--- START ---
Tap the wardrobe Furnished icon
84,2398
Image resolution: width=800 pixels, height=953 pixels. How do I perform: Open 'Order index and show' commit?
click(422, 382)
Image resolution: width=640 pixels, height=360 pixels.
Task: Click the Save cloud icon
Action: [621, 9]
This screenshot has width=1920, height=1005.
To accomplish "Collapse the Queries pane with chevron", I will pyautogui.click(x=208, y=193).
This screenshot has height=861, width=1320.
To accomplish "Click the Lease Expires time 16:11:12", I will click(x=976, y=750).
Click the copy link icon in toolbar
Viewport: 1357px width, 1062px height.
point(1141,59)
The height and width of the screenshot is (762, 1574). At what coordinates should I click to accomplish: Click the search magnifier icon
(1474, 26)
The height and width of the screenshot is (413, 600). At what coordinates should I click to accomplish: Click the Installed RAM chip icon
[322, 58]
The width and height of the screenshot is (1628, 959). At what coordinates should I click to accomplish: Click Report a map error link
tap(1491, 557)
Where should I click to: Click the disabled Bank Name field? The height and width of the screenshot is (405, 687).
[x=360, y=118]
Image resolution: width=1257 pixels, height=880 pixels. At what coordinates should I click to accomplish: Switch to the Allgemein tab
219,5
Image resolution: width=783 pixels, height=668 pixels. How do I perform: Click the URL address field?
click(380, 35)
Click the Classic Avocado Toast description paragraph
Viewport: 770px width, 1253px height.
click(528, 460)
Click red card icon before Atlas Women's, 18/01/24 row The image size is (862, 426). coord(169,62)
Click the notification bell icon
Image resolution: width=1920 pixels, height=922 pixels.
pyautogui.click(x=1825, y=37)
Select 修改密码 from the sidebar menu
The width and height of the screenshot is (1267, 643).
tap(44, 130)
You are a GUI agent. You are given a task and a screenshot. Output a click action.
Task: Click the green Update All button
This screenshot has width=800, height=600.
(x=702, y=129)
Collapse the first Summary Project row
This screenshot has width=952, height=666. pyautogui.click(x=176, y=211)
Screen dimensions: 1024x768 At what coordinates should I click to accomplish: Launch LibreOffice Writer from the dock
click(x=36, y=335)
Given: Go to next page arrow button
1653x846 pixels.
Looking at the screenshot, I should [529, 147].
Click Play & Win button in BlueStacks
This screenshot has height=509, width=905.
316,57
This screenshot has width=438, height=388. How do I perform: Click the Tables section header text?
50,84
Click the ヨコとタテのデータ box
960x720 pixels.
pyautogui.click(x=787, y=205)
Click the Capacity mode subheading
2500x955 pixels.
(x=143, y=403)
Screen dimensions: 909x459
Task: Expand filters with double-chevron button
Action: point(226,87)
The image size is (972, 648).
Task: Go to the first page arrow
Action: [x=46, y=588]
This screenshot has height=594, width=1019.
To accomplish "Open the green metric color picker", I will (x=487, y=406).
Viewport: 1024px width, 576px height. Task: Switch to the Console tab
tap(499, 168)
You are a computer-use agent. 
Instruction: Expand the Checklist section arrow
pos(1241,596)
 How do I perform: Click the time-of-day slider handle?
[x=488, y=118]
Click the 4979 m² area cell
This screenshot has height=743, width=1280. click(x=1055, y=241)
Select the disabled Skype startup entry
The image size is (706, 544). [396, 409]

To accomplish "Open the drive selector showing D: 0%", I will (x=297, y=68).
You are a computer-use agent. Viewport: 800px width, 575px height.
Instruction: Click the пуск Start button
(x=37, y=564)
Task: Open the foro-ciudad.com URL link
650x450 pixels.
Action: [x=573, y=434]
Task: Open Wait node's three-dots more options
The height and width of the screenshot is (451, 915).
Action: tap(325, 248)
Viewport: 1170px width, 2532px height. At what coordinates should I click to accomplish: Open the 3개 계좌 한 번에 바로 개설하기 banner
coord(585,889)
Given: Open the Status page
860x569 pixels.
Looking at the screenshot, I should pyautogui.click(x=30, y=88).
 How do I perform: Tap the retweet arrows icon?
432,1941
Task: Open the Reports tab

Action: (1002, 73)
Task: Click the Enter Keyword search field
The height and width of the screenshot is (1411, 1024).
--- END ---
■ THE TASK
Determine how many lines of the entries above carry the string "green", and give that number alone.

■ OUTPUT BELOW
2